Gagliardi, known in the pizza world as “La Leggenda” — or “The Legend,” placed second in the competition’s Traditional Division.

“I came to market the flour that we use for pizza in Naples,” Gagliardi said. “I was only initially supposed to be here for a couple of months.”

But he has not returned to Italy, and last year, Gagliardi was hired as the pizzaiolo for Ironside Pizza, a new restaurant in Little River.

West of Biscayne Boulevard near Northeast 76th Street, amid a hodgepodge of warehouses, art galleries and residences, the business complex where the pizzaria is enclosed gets its name from the stretch of Florida East Coast Railway that runs behind it.

Ironside Pizza is headed by the same group that owns Toscana Divino — a restaurant in The Shops at Mary Brickell Village.

As a member of Associazione Pizzaiuoli Napoletani, an international association of pizza makers, Gagliardi has traveled from Italy to Spain to Norway and Croatia, and now in Miami, promoting “pizza napoletana” — a style of pizza native to Naples.

And next week, he will be competing at the International Pizza Challenge again in Las Vegas, but now as a representative of Ironside Pizza. The competition runs Tuesday through Thursday.

“Pizza started off as something that the poor would eat in Italy. They’d put some cheese and tomatoes on dough, and that’s what they would eat,” Gagliardi said. “Now pizza is an international industry.”

“Pizza napoletana” is made from San Marzano tomatoes, which grow in the plains to the South of Mount Vesuvius. The cheese used in pizza napoletana is mozzarella di bufala. Through sponsors, Gagliardi has these ingredients shipped from Italy.

“It’s a kind of pizza where you can eat one or two and not get full,” Gagliardi said. “The ingredients and the quality of the pizza make it light.”

The dough, according to the Associazione Vera Pizza Napoletana, an organization that proposes rules for verifying the authenticity of pizza napoletana, consists of salt, water, wheat flower and Neopolitan yeast. The dough is kneaded by hand and placed in a wood-burning oven for 60-90 seconds.

There are two main types of pizza napoletana: margherita and marinara. The margherita is made with the San Marzano tomatoes and mozzarella di bufala. The marinara is a cheeseless pizza, made with tomato sauce, oregano and chopped garlic.

“Pizza is like a religion to us, so we treat it like one,” Gagliardi said. “No disrespect to others and how they make their pizza, but the real pizza from Naples is what we make.”

Jeffrey Maxfield, chef de cuisine of Ironside Pizza, helped Gagliardi transform the small pizza kitchen with an oven into the café-style restaurant it is today.

“I didn’t know him, but I knew of him,” said Maxfield, 27. “When you’re talking about a pizza dough, something that only has yeast, salt, flour and water, everything matters.
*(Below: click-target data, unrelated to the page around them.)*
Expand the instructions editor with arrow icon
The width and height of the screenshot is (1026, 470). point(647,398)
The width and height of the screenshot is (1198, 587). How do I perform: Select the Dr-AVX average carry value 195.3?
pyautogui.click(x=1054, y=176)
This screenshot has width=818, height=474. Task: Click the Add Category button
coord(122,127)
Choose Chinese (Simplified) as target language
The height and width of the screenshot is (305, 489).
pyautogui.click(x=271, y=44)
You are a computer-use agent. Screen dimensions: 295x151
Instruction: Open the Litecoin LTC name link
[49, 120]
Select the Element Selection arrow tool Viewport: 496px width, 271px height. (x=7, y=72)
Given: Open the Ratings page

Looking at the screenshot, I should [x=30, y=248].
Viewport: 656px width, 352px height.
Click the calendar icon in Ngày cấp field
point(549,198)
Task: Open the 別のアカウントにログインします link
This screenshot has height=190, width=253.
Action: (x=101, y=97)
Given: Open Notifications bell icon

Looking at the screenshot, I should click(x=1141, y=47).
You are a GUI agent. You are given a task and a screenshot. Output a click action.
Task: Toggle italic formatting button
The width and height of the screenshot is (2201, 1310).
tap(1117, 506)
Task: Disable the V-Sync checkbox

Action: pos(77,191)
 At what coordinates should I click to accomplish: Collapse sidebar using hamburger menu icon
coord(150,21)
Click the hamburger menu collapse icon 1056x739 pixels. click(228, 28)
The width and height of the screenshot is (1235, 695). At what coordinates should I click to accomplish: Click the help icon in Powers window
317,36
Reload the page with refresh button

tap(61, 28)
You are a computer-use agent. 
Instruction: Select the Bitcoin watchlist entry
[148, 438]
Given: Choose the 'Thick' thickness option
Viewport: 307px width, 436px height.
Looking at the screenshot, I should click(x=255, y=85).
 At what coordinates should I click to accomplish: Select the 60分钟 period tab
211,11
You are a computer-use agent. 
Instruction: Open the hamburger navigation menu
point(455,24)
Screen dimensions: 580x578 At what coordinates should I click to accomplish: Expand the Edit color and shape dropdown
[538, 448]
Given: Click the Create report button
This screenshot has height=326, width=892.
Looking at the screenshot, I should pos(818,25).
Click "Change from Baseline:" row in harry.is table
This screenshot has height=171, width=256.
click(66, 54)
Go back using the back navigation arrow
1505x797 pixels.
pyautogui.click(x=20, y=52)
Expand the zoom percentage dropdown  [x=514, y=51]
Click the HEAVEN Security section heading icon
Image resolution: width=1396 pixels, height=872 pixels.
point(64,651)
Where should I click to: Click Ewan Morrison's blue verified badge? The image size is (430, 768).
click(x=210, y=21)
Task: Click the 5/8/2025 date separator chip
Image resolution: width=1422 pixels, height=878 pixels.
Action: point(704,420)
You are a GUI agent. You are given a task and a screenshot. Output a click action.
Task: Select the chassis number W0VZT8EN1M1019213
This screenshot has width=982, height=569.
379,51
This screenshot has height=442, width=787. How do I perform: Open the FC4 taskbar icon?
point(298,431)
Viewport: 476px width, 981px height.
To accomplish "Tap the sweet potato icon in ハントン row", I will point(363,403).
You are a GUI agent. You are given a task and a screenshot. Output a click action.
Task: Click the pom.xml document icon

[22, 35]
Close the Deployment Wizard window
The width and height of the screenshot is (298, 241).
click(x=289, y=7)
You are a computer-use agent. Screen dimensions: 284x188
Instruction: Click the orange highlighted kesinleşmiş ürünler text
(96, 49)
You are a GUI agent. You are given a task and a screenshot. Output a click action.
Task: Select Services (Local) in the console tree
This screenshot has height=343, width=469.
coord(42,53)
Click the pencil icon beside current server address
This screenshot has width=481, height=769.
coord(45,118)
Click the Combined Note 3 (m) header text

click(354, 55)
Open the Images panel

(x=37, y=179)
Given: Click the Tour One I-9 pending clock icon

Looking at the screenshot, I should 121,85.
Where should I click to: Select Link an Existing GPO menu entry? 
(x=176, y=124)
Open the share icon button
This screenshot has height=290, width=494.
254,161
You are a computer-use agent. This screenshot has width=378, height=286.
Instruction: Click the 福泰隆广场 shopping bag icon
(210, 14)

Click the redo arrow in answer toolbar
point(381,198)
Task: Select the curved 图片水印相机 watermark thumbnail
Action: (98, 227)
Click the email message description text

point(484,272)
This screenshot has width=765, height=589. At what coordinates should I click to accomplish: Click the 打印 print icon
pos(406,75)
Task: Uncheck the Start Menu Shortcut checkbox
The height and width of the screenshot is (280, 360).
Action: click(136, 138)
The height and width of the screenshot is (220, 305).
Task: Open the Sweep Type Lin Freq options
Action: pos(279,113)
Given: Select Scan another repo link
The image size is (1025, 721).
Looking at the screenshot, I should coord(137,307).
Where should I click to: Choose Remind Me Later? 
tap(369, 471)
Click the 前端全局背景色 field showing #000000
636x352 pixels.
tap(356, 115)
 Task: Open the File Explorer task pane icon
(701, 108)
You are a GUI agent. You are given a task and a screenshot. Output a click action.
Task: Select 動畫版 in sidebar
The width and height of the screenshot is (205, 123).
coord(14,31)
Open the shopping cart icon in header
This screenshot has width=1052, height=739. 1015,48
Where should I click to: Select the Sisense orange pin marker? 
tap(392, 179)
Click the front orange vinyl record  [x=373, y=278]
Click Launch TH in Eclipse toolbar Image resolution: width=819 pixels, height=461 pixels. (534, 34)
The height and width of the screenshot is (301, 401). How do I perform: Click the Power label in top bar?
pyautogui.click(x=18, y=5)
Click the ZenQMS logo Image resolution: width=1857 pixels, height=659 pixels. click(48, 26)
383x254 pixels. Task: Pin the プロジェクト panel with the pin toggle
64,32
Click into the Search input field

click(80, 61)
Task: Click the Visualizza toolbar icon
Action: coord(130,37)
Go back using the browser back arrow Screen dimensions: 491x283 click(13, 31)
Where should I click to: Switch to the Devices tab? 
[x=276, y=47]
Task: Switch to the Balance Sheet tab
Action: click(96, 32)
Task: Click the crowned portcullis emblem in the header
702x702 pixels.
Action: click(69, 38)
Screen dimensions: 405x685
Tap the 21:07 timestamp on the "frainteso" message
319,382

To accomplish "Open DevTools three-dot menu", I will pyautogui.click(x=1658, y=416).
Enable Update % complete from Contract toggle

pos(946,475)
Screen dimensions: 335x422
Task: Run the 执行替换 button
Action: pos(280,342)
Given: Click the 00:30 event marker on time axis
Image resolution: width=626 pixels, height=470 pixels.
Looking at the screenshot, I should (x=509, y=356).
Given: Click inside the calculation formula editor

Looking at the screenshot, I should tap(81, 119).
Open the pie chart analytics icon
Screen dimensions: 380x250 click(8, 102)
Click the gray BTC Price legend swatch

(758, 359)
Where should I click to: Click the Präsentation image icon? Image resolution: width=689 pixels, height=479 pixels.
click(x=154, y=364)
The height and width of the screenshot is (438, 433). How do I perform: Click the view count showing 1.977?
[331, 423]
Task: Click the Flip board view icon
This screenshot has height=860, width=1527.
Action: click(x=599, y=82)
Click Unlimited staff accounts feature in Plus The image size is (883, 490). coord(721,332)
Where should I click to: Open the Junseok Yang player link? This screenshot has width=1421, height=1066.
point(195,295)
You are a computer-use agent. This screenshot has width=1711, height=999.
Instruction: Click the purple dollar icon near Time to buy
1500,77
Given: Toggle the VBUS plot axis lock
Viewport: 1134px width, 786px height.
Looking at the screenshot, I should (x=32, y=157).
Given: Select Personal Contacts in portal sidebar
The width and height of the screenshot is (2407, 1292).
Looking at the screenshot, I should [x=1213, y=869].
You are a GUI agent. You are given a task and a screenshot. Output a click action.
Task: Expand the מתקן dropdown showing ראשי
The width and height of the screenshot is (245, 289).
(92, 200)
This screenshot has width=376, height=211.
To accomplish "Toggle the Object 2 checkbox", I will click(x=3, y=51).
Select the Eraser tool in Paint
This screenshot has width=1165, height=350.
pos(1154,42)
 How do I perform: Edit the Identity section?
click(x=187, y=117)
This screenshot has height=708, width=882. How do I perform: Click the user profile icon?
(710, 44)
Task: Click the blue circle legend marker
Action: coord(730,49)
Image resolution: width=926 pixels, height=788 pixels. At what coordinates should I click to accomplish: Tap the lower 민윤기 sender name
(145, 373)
What he does is so good. He just needed a canvas.”

The restaurant’s manager, Matteo Marini, remembers how different Ironside Pizza was less than a year ago when Gagliardi was working in the pizza kitchen by himself.

“It was not what you see now. We got robbed and stolen from. We had these awful white hospital chairs. It was ugly,” said Marini, 40.

“But we saw that the place had potential. It’s still a work in progress.”

The pizzeria was first named Pittzza at Iron Side before Maxfield and the new owners became involved in the business.

Maxfield said that since the restaurant’s renovations and rebranding, it has experienced growth in number of sales and customers.

“Where the restaurant used to do 10 pizzas, now we do 10 pizzas within the first 20 minutes,” he said.

Gagliardi comes from a family of pizza makers. His father made pizza. His mother made pizza. His grandfather made pizza. One of his brothers owns a pizzeria, while another operates a pizza food truck, both in Italy.

Gagliardi’s wife and two children, Pascuale, 14, and Federica, 9, are still in Italy. He plans to bring them in June to Miami, where “The Legend” is already making history.

Last week, Charlie and Georgee Kluck, a Miami Shores couple, 70 and 56, visited Ironside Pizza for the second time.

“The food is fresh and we love the atmosphere, with the open windows. It’s very relaxing,” Georgee Kluck said. “We love patronizing places like this.”

The restaurant does not yet have a license to sell liquor, but Ironside Pizza lets customers bring their own bottles of wine – without a corkage fee.